NEW YORK (CNNfn) - Viacom Inc. isn't exactly soliciting offers for its UPN television network, but BET Holdings Inc. is sending out a beacon of interest, just in case.
Robert Johnson, the chairman and chief executive officer of Washington, D.C.-based holding company for the Black Entertainment Television Cable Network, said Thursday he is interested in purchasing a significant stake in the fledging network.
Johnson called the potential deal "very attractive" because of the numerous cross-promotional opportunities between the urban-focused UPN and his cable network, which reaches more than 55 million households nationwide.
That would include the sharing of shows, costs and advertising revenues.
"What intrigues me about it is if you really want to create a dominant urban network that really stresses diversity, you combine a cable station like BET with a network television station focusing on urban markets like UPN," Johnson said. "It would be a very attractive venture."

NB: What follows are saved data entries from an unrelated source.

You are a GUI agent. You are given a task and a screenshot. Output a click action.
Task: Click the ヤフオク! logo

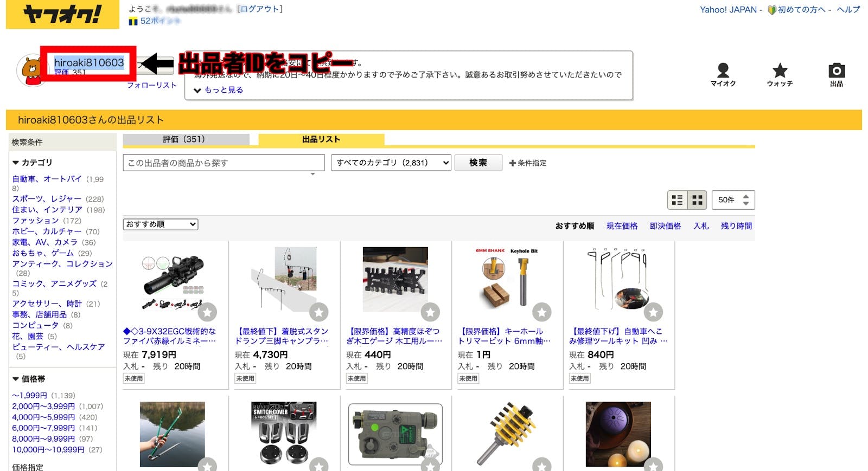click(x=62, y=14)
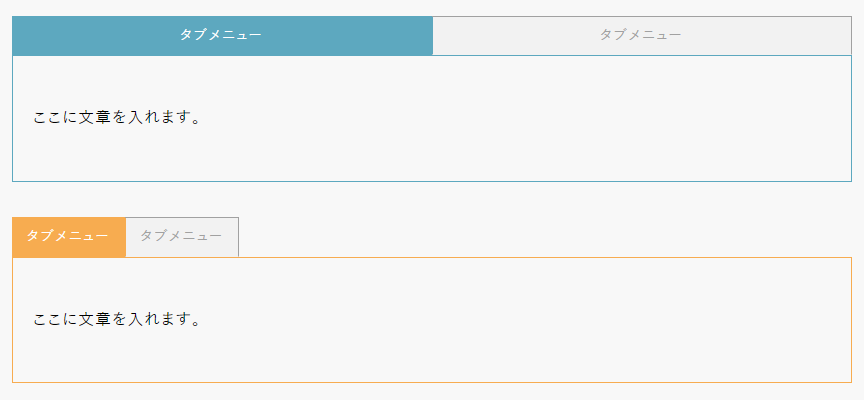Click the 。 ending the upper panel sentence
864x400 pixels.
[x=195, y=120]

UPN's popular 'Moesha' is just one example of a program Johnson feels could transfer easily to BET.
Despite his enthusiasm for such a deal, Johnson said he has not approached Viacom chairman and majority stockholder Sumner M. Redstone with a definite proposal, nor does he intend to.

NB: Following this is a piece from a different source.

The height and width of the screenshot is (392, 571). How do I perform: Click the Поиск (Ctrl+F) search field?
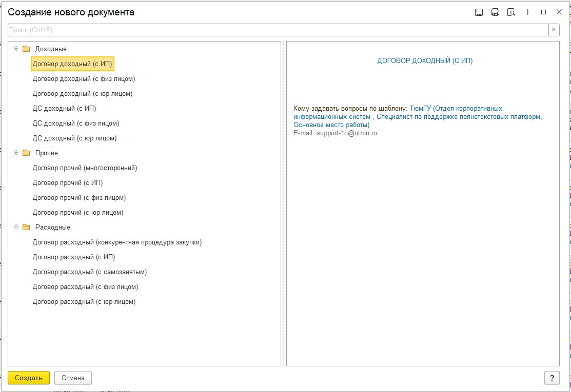(277, 30)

Instead, Johnson hopes by making his interest public, Viacom will keep him in mind should it start looking for a partner -- or is forced to by law.
Federal regulators to determine UPN's fate
Federal regulators soon will begin scrutinizing Viacom's recent $36 billion bid for CBS Corp., which would create the nation's second-largest media concern.
Many analysts predict Viacom ultimately will have to sell off all or part of its UPN holdings, which includes 19 television stations and reaches 26 percent of all U.S. households. That is because the combination of Viacom's and CBS's television holdings would reach 41 percent of all U.S. households nationwide -- six percentage points above the current national cap.
Viacom and CBS executives already have pitched their case to eliminate that cap to Federal Communications Commission members in Washington. Other large networks recently made a similar plea.
Either way, Johnson said a joint venture deal with his organization ultimately could help Viacom's case with the FCC, which also is pushing networks to reach out more to minorities, both on a corporate and broadcasting level.
"If the commission wants to encourage minority participation, you might make a stronger case by [to remove the cap] if you align yourself with a company like ours," Johnson said.
Viacom spokeswoman Sally Duffy declined to comment on Johnson's interest, saying "it's not something we're going to comment on."
Viacom (VIA) closed up 1 /2 to 45-1/4 Thursday while CBS (CBS) up 1/8 to 48-1/2. BET Holdings is privately held by Johnson and Liberty Media.